= Fatty acid methyl ester =

Class of chemical compounds

Fatty acid methyl esters (FAME) are a type of fatty acid ester that are derived by transesterification of fats with methanol. The molecules in biodiesel are primarily FAME, usually obtained from vegetable oils by transesterification. They are used to produce detergents and biodiesel. FAME are typically produced by an alkali-catalyzed reaction between fats and methanol in the presence of base such as sodium hydroxide, sodium methoxide or potassium hydroxide. One reason for using FAME (fatty acid methyl esters) in biodiesel production, rather than free fatty acids, is to mitigate the potential corrosion they can cause to metals of engines, production facilities, and related infrastructure. While free fatty acids are only mildly acidic, over time they can lead to cumulative corrosion. In contrast, their esters, such as FAME, are less corrosive and therefore preferred for biodiesel production. As an improved quality, FAMEs also usually have about 12-15 units higher cetane number than their unesterified counterparts.

==Selected FAMEs==
FAMEs are colorless compounds with melting points near room temperature.

Selected FAMEs
| FAME | Formula | Registry number | Refractive index | Density (g/cm^{3}) | Melting point (°C) | Boiling point (°C) |
|---|---|---|---|---|---|---|
| Methyl laurate | CH_{3}(CH_{2})_{10}CO_{2}CH_{3} | 111-82-0 | 1.4301 | 0.8702 | 5.2 | 267 |
| Methyl myristate | CH_{3}(CH_{2})_{12}CO_{2}CH_{3} | 124-10-7 | - | 0.8671 | 17.8 | 295 |
| Methyl palmitate | CH_{3}(CH_{2})_{14}CO_{2}CH_{3} | 112-39-0 | 1.4310 | - | 29.5 | 417 |
| Methyl stearate | CH_{3}(CH_{2})_{16}CO_{2}CH_{3} | 112-61-8 | 1.45740 | 0.83 | 40 | 443 |
| Methyl oleate | CH_{3}(CH_{2})_{6}CH=CH(CH_{2})_{5}CO_{2}CH_{3} | 112-62-9 | - | 0.8739 | -19.9 | - |

==FAME profiling==
Microorganisms have diverse and sometimes distinctive FAME profiles, the basis of "microbial fingerprinting". After triglycerides, fatty acids and certain other lipids of some cultured microbes are transesterified or esterified, the resulting FAMEs can be analyzed with gas chromatography. These profiles can be used as a tool for microbial source tracking (MST) to identify pathological bacteria strains and for characterizing new species of bacteria.
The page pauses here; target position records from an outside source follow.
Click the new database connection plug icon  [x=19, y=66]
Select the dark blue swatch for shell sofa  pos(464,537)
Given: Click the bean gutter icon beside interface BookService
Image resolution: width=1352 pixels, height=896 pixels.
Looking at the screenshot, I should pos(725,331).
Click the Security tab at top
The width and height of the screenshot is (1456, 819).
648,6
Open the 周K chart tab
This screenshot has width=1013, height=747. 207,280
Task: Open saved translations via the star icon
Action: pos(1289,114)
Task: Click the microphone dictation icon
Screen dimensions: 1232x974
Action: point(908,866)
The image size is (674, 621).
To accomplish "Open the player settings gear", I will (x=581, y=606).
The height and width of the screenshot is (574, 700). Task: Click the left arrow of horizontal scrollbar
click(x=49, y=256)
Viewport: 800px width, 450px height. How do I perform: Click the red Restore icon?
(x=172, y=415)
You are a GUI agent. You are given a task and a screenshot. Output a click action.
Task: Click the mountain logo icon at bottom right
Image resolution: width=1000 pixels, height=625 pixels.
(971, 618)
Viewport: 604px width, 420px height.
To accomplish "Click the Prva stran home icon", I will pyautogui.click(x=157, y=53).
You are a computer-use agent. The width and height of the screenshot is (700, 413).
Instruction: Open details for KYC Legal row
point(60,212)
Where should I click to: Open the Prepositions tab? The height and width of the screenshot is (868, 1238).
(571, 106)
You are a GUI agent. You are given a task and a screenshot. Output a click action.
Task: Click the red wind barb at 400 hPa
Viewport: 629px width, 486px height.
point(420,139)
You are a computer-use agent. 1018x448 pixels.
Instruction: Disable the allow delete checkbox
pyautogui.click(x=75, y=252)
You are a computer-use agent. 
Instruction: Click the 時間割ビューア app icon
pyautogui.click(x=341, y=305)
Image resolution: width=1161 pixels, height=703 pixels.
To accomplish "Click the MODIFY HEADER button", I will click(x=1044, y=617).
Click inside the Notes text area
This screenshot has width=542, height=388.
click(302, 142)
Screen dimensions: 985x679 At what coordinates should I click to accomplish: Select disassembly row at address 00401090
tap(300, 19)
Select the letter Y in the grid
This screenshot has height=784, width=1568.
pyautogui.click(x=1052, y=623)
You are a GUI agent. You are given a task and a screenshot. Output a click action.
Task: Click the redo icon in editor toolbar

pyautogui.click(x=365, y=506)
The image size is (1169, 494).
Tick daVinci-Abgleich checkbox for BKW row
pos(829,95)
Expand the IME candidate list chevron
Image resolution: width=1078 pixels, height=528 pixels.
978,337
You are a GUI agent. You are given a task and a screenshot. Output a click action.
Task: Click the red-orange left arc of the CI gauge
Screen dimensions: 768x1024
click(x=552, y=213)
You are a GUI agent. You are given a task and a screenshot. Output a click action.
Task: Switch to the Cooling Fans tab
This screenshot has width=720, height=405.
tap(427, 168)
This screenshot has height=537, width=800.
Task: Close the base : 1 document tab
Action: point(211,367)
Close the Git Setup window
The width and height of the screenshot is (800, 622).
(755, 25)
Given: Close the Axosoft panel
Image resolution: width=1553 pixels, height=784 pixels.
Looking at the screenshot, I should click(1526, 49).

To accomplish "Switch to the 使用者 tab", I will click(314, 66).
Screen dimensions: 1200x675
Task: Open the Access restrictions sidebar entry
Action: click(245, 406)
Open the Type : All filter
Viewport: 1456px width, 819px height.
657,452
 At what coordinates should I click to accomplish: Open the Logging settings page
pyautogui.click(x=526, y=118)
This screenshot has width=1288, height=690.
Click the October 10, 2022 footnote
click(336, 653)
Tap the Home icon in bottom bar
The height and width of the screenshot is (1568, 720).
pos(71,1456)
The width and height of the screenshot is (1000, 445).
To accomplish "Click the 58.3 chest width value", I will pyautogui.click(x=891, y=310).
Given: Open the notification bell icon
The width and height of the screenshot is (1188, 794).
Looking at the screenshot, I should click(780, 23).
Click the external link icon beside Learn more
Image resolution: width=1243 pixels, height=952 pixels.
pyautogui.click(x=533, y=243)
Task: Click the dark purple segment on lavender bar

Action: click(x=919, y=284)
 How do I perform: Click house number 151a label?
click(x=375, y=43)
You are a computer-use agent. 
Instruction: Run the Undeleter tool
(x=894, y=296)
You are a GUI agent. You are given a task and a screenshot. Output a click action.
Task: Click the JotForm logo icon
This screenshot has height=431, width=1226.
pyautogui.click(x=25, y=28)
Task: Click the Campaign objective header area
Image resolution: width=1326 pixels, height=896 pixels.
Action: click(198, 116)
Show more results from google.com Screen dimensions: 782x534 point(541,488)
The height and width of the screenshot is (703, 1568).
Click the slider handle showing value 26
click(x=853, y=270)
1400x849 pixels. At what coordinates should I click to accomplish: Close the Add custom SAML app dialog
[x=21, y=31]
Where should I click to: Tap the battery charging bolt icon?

For example, a profile created from cultured bacteria from some water sample can be compared to a profile of known pathological bacteria to find out if the water is polluted by feces or not.

==Unusual FAMEs==
In June 2022, polycyclopropanated fatty acid methyl ester (POP-FAME) fuels were biosynthesized from Streptomyces coelicolor bacteria, which have energy densities of more than 50MJ/L larger than the most widely used aviation and rocket fuels.